I commented how it was nice to hear the sounds of birdlife, particularly when the landscape looked scorched as far as the eye could see in most directions.
The volunteers told me the bird sounds had only returned a couple of days earlier.
Ruffy’s Felicity Sloman said her home, which is still standing about 2km from the main hub, usually had an abundance of birds, but that there hadn’t been as many since the fires.
She was delighted to have seen a blue wren that morning in her garden.
Colleen Furlanetto said she’d spotted black cockatoos.
“The kookaburras were starting to have a laugh up in those trees the other day,” she said.
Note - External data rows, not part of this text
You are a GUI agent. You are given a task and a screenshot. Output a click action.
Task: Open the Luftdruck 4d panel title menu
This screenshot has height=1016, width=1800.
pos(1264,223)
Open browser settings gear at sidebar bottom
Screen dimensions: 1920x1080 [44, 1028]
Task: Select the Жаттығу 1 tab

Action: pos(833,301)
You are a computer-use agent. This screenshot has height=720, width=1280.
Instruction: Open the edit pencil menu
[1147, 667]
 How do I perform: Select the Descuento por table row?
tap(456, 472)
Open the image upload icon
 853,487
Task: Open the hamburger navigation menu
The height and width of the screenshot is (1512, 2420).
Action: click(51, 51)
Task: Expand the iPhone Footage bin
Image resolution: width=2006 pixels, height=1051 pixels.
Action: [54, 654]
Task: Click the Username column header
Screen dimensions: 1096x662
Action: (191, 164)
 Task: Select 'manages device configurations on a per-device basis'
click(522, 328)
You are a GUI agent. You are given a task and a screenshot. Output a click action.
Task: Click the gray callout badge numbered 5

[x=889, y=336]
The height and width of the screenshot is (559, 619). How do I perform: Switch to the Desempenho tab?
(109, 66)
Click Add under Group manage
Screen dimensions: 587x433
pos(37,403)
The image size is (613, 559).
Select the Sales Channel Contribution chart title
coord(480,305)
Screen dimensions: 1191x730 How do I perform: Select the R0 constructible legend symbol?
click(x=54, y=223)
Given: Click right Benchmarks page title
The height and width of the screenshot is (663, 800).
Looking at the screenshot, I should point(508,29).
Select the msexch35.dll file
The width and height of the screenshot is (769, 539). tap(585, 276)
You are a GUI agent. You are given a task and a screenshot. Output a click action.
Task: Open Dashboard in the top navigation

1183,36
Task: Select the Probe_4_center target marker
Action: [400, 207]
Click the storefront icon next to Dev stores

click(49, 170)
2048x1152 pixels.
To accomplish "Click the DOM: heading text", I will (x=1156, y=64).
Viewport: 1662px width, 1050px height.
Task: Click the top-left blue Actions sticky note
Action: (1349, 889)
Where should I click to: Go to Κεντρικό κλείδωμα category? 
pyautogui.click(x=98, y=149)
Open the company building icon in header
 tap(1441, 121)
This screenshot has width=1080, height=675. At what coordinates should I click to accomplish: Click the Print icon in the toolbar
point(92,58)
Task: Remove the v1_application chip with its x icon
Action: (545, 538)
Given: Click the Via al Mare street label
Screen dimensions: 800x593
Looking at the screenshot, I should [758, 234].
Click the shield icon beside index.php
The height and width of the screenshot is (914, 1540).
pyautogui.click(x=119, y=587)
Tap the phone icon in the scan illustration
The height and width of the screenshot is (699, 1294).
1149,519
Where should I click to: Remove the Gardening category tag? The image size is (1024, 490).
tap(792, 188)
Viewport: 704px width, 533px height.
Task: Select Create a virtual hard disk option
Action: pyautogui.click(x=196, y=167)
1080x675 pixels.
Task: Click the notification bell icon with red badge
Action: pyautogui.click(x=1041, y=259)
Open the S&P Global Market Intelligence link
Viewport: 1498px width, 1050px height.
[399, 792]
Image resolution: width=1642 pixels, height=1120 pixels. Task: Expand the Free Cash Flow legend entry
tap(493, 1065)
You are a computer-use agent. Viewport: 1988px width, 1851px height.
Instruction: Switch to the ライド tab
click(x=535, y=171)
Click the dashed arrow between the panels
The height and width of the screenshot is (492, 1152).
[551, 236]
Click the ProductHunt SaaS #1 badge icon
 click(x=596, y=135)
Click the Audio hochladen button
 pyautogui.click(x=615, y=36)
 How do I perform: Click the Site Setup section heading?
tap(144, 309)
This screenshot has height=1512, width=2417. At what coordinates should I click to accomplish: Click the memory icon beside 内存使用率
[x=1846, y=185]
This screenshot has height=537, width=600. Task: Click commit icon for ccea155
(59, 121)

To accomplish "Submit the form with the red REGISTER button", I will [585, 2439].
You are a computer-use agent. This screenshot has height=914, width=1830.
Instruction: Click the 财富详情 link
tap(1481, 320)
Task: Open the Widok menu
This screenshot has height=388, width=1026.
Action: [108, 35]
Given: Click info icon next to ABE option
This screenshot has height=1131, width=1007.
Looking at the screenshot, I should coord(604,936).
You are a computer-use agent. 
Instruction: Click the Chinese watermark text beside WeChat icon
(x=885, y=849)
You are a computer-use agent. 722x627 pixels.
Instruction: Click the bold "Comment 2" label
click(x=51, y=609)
Miraculously, the grounds at the hall were also spared the fire’s fury.
A great deal of animal habitat has been destroyed.
Photo by
Bree Harding
Just like an oasis of gleaming blue water in a hot sandy desert, lush-leafed green trees tower above the hall’s courtyard among the blackened paddocks that stretch all around it.
The trees are memorial trees, Colleen tells me; one is her grandfather’s, others are tributes to her aunties.
“Everyone comes into this space and it’s so calming,” she said.
Phoenix, the large male koala with the burnt nose, has risen from the ashes.
The area is also a sanctuary for a large male koala, affectionately named Phoenix by the townspeople after his nose was burnt during the disaster.
They suspect the quick-moving koala was burnt by radiant heat in the area near the hall, which was his home patch long before the fire swept through.
Volunteers have placed dishes of water out for him.
“The wildlife people have said he’s got plenty of food still in his patch,” Colleen said.
“He wouldn’t normally drink water, but because of the intensity of the heat, it’s taken all the water out of what would normally give him all his fluids in the leaves.
“He’s very handsome.”
Colleen had also seen a little glider a day earlier.
“You don’t see them very often, but I saw one crossing Creightons Creek Rd yesterday,” she said.
“There was a truck coming, so I stopped in the middle of the road and put my hazard lights on.
“I think he was good — I couldn’t catch him if I wanted to — he went up a tree that was kind of half okay, so that was pretty amazing.”
Colleen said farmers were the biggest conservationists she knew, so dealing with the loss of stock and wildlife was “pretty hard”.
“But there’s lots of good stories, too,” she said.